Your tasks:
A. Answer these questions from the review of Ordinary Monsters below, marking each answer (i), (ii), (iii):
(i) Which press published Ordinary Monsters?
(ii) Who wrote the lines beginning "And as you lie in bed"?
(iii) How many years has the reviewer been married?
B. Can you write out the stretch of the review of Ordinary Monsters from "The clumsy point" through "preferences in plumbing.", word for word?
C. Could you recast the paragraph of the review of Ordinary Monsters that begins "There is a real hopeful stance" as a short list, keeping its main facts?

Ordinary Monsters. Justin Bond. Mongrel Empire Press. Norman, Oklahoma. 2017.
"And as you lie in bed
like an effigy of yourself
it is the ordinary that comes to save you."
Linda Pastan
The Ordinary
Justin Bond's Ordinary Monsters blooms open like some splendid bruise you have to touch just to see how much it is going to hurt. Then you need to reassure yourself, was that pain or pleasure, and you touch the bruise once more.
Perhaps comparing poetry to a bruise is unfair and misleading but Bond can stand the heat. These poems are plain beautiful, and wise, and witty.
Today's book of poetry can be clueless, and clueless we were, not realizing that Justin Bond was gay. This man's lovely love poems transcend gender. Beauty is always in the eye of the beholder, we take that as a given. Bond takes up some of that territory between love and lust, he uses these tight poems to bridge that gap.
The Right Way to Want Me
The
way
Madonna
wants
to
devour
Lady Gaga
probably
head
first
strand
by
strand
of
bleached
blonde
ambition
the
super
ego
subsuming
the
id
unless
you
would
consider
that
reductive
...
Justin Bond just comes off so damned smart with his big heart and compassionate brain. Ordinary Monsters made Today's book of poetry laugh, cry and even momentarily, uncomfortably horny. That particular poem is one my lovely wife of twenty-five years will probably want to read. (Hello Sweetie)
The clumsy point Today's book of poetry is trying to make is that these poems are universal. By being honest with himself Bond unveils some of the deep truths we are all tethered to regardless of our preferences in plumbing.
There is a real hopeful stance to Justin Bond's poetry. Ordinary Monsters is dense with optimism in the face of overwhelming odds, and the reader will follow Bond anywhere he cares to go. After the first couple of poems of Ordinary Monsters there was no doubt about Today's book of poetry being a Justin Bond fan.
Let it not be forgotten
that I was no more or less
than the sum of my instincts.
Would you blame me for hunger?
A girl moved like flame through the forest.
Even now she smolders the brush of those dead years.
Blood is untamable.
She was weak, I was not,
and this world will not let you choose.
...
And after the "wolf" poem, Today's book of poetry knew we were in deep. Mr. Bond can burn with the best.

Data supplied:
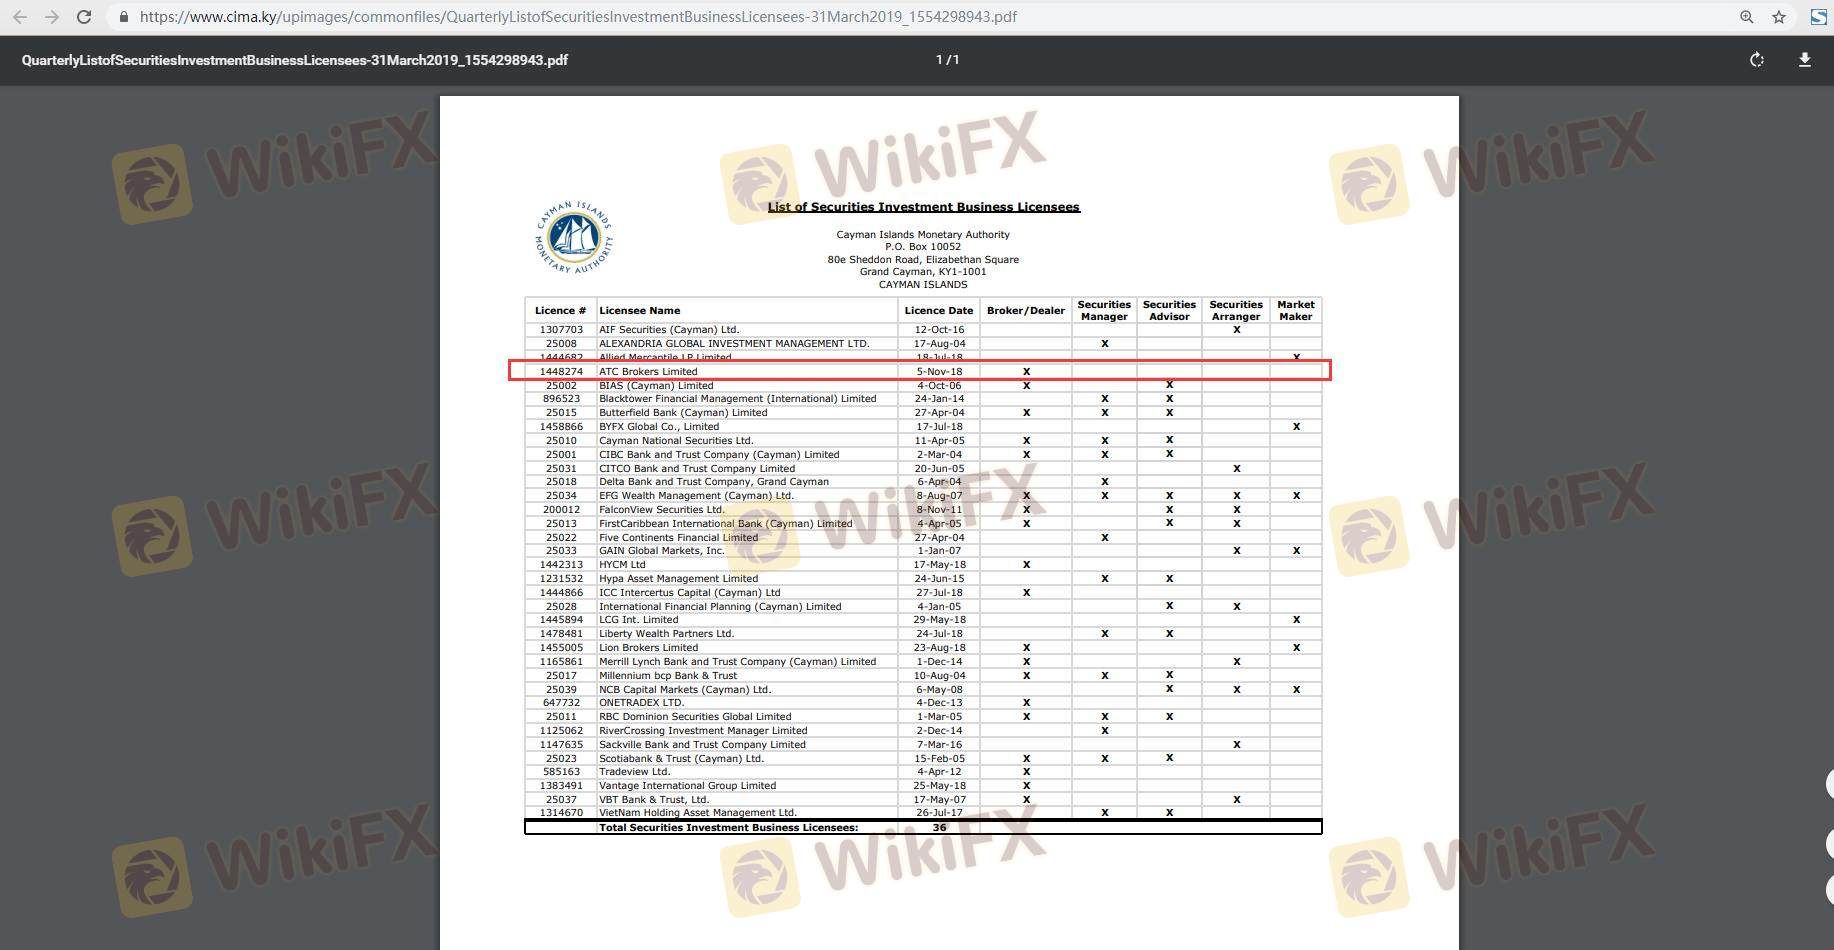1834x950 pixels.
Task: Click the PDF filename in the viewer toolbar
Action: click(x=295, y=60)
...
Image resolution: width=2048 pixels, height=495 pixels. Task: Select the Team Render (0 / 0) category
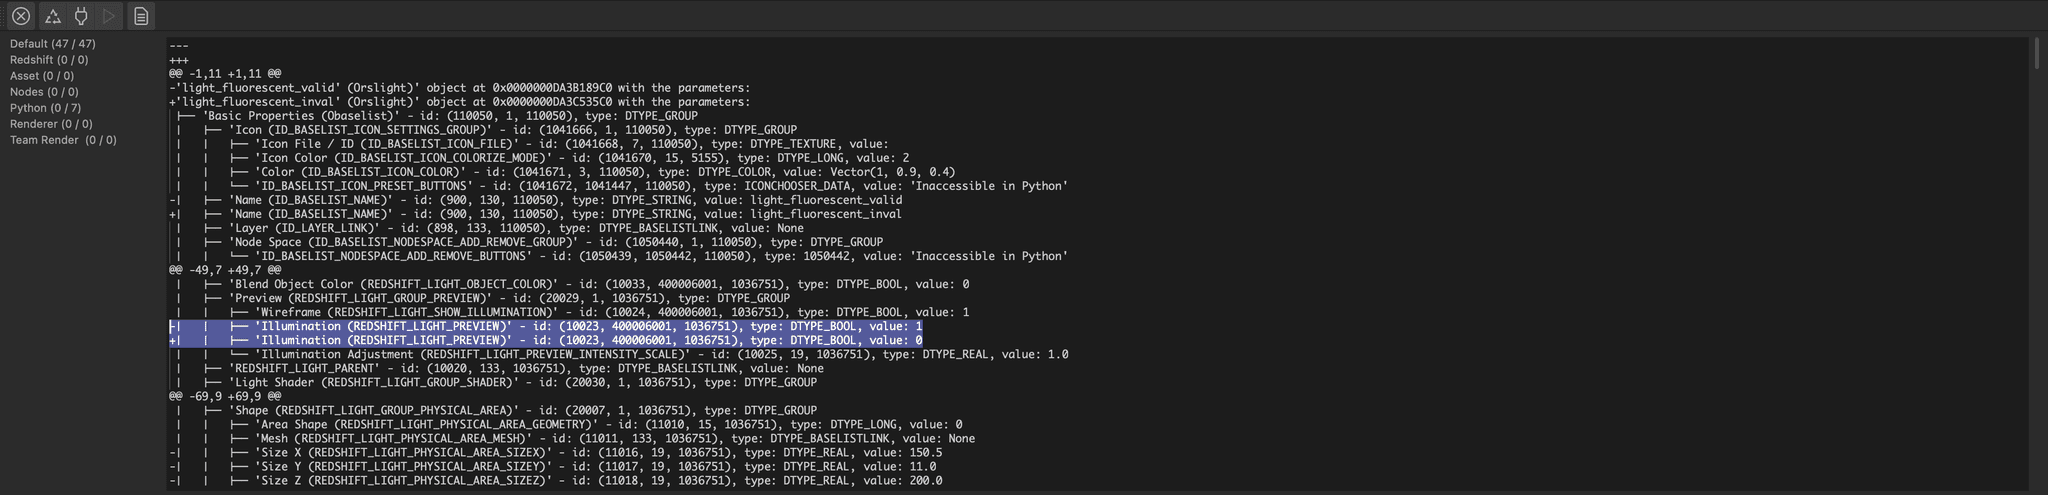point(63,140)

Task results:
A.
(i) Mongrel Empire Press
(ii) Linda Pastan
(iii) Twenty-five years

B.
The clumsy point Today's book of poetry is trying to make is that these poems are universal. By being honest with himself Bond unveils some of the deep truths we are all tethered to regardless of our preferences in plumbing.

C.
- Justin Bond's poetry takes a real hopeful stance.
- Ordinary Monsters is dense with optimism in the face of overwhelming odds.
- The reader will follow Bond anywhere he cares to go.
- After the first couple of poems, Today's book of poetry was sure it was a Justin Bond fan.